Exercise requirements. Restate word for word the line containing "Where should I click to: Open 关于我们" and all remaining lines of the entries below.

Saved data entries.
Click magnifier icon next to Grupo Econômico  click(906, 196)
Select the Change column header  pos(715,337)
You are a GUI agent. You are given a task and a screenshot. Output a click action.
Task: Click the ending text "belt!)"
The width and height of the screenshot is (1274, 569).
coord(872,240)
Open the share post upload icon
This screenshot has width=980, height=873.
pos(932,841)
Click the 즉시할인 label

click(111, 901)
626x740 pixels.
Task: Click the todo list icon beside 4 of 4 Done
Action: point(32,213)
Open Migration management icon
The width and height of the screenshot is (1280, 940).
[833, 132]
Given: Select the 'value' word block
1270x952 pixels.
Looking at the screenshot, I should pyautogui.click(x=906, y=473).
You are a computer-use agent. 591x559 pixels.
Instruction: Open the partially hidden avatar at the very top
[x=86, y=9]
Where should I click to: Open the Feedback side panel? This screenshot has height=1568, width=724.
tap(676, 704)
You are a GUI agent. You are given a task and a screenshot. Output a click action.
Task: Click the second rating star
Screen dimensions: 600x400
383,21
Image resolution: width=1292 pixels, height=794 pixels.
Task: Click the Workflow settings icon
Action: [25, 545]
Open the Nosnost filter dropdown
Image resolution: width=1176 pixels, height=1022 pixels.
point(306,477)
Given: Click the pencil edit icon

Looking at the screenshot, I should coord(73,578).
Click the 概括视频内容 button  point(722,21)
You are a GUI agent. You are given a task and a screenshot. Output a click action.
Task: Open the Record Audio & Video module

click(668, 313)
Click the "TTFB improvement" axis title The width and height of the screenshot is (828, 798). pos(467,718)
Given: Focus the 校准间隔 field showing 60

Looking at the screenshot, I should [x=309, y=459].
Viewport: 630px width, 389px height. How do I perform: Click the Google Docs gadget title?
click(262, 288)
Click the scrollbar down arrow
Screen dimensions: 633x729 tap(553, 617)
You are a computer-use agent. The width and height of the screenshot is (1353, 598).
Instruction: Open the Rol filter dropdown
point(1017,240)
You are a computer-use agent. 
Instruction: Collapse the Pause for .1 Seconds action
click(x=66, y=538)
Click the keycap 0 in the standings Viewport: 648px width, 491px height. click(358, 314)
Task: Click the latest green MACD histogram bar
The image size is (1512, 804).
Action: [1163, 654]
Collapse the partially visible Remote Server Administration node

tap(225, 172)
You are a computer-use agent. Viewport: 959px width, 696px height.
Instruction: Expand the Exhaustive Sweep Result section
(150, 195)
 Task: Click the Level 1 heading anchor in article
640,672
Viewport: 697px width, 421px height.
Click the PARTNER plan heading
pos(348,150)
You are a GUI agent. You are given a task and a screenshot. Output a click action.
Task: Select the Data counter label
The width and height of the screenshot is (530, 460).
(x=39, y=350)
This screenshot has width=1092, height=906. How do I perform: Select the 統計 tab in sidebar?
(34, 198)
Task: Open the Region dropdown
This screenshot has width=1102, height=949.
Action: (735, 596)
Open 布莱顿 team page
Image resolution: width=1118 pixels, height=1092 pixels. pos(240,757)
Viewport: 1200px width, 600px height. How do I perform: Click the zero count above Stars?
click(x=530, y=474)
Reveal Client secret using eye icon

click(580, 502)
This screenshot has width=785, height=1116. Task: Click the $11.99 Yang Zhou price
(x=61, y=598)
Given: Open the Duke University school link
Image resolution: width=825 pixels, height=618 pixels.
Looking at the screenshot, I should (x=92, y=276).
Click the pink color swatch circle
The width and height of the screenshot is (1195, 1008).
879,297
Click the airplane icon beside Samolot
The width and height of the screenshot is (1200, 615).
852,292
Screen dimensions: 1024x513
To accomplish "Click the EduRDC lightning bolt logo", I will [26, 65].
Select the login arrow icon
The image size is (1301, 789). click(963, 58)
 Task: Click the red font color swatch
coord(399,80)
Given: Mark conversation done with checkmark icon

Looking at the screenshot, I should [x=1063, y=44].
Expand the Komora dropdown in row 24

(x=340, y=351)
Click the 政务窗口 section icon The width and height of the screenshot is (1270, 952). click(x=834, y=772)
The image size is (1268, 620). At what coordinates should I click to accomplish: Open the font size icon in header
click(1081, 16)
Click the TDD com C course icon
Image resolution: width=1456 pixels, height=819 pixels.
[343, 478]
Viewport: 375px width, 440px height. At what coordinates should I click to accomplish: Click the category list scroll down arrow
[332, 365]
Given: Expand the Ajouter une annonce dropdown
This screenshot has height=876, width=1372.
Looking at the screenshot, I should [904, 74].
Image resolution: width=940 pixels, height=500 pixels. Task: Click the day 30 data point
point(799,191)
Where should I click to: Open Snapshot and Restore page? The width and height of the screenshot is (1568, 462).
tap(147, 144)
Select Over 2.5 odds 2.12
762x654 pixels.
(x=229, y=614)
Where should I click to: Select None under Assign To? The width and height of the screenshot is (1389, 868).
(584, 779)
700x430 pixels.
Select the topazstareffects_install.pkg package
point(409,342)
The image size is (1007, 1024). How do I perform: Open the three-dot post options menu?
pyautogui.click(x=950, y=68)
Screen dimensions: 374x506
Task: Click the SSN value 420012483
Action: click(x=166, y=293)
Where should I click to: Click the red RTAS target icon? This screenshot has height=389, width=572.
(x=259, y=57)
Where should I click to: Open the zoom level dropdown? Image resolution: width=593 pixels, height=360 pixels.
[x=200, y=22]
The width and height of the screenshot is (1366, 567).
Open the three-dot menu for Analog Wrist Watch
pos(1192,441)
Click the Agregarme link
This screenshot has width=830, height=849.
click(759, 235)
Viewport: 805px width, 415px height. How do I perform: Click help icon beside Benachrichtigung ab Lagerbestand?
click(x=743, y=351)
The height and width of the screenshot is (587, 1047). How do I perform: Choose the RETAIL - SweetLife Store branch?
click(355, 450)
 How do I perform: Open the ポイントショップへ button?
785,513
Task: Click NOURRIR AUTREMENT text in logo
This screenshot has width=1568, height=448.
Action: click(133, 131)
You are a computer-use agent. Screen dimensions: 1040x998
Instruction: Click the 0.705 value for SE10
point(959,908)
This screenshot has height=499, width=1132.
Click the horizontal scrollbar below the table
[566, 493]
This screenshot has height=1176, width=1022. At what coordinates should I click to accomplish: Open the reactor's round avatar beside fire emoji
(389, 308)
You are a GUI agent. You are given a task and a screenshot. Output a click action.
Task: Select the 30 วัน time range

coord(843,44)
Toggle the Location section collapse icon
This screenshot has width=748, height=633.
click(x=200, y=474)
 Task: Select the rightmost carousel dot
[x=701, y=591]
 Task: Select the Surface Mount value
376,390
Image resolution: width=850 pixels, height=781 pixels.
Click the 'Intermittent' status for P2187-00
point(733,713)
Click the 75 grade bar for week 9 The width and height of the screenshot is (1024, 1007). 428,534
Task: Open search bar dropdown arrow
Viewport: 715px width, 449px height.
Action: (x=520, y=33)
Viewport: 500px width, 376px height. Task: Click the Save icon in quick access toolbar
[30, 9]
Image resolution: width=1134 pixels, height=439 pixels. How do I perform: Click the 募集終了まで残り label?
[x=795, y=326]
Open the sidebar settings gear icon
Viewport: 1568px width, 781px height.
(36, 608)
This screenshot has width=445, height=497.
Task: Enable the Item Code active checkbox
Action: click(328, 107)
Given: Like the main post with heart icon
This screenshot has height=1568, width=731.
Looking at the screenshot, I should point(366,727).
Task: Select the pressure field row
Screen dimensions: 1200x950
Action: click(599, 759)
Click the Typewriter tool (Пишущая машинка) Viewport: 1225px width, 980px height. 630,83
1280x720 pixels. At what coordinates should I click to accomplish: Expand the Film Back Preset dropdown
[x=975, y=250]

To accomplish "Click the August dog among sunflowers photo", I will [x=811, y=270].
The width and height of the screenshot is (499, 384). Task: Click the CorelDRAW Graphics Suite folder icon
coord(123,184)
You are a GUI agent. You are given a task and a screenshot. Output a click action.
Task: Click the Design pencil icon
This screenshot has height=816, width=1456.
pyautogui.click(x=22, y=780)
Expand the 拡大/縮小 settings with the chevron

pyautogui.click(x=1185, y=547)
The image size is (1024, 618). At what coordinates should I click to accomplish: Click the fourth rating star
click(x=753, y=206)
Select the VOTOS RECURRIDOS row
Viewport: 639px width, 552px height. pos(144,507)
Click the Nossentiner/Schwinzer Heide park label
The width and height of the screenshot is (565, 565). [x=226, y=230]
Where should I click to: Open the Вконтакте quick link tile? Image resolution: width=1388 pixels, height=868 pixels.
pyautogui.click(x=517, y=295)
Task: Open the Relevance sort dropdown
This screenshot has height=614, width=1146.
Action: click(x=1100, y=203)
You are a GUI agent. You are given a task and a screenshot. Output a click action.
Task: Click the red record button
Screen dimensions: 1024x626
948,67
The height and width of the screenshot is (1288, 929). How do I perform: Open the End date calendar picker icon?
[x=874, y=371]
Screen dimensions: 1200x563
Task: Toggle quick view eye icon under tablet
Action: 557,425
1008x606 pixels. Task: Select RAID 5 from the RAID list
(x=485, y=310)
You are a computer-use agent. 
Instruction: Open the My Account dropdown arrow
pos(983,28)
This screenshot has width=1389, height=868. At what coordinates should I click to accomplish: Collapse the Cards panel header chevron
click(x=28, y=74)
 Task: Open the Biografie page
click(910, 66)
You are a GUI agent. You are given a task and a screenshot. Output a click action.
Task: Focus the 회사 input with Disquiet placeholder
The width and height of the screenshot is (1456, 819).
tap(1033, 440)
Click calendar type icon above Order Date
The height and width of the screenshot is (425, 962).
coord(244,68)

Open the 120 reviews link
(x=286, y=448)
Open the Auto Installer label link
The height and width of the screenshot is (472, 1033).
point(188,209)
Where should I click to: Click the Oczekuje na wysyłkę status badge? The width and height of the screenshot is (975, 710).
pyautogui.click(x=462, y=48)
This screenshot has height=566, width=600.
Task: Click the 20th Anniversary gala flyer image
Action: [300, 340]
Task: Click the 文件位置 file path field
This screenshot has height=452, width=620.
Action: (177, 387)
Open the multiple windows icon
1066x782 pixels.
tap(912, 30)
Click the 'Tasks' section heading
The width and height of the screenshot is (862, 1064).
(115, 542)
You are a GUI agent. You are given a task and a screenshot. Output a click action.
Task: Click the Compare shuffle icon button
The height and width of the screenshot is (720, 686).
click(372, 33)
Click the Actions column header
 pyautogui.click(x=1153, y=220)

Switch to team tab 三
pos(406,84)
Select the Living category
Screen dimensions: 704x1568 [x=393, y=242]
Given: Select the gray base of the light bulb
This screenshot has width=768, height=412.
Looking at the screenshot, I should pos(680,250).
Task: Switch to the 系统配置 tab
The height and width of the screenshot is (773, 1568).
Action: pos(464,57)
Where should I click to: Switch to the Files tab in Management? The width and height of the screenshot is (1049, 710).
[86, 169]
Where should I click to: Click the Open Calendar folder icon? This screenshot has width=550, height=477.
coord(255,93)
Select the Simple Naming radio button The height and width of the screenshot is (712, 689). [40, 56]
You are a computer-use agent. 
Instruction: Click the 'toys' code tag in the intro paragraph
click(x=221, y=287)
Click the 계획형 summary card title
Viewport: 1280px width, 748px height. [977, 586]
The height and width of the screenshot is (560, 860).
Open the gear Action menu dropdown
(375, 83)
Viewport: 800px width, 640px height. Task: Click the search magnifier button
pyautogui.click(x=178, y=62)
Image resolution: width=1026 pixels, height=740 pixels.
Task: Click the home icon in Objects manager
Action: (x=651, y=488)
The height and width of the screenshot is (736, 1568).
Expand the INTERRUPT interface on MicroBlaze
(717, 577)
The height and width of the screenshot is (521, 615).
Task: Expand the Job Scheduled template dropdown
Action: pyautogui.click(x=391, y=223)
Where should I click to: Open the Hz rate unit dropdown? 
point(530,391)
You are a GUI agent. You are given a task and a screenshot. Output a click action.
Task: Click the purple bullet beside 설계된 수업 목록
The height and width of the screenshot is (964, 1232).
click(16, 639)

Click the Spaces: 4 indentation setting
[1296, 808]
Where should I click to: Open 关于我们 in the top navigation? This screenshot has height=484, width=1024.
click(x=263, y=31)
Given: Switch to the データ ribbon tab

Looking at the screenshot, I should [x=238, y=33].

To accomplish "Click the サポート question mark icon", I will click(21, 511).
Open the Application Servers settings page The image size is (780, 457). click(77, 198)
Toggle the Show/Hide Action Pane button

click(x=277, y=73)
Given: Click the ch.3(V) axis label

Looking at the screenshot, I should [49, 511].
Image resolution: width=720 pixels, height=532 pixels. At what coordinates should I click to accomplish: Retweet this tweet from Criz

Answer section.
Where should I click to: Open 关于我们 in the top navigation? This screenshot has height=484, width=1024.
click(x=263, y=31)
Given: Switch to the データ ribbon tab

Looking at the screenshot, I should [x=238, y=33].

To accomplish "Click the サポート question mark icon", I will click(21, 511).
Open the Application Servers settings page The image size is (780, 457). click(77, 198)
Toggle the Show/Hide Action Pane button

click(x=277, y=73)
Given: Click the ch.3(V) axis label

Looking at the screenshot, I should [49, 511].
Image resolution: width=720 pixels, height=532 pixels. At what coordinates should I click to accomplish: Retweet this tweet from Criz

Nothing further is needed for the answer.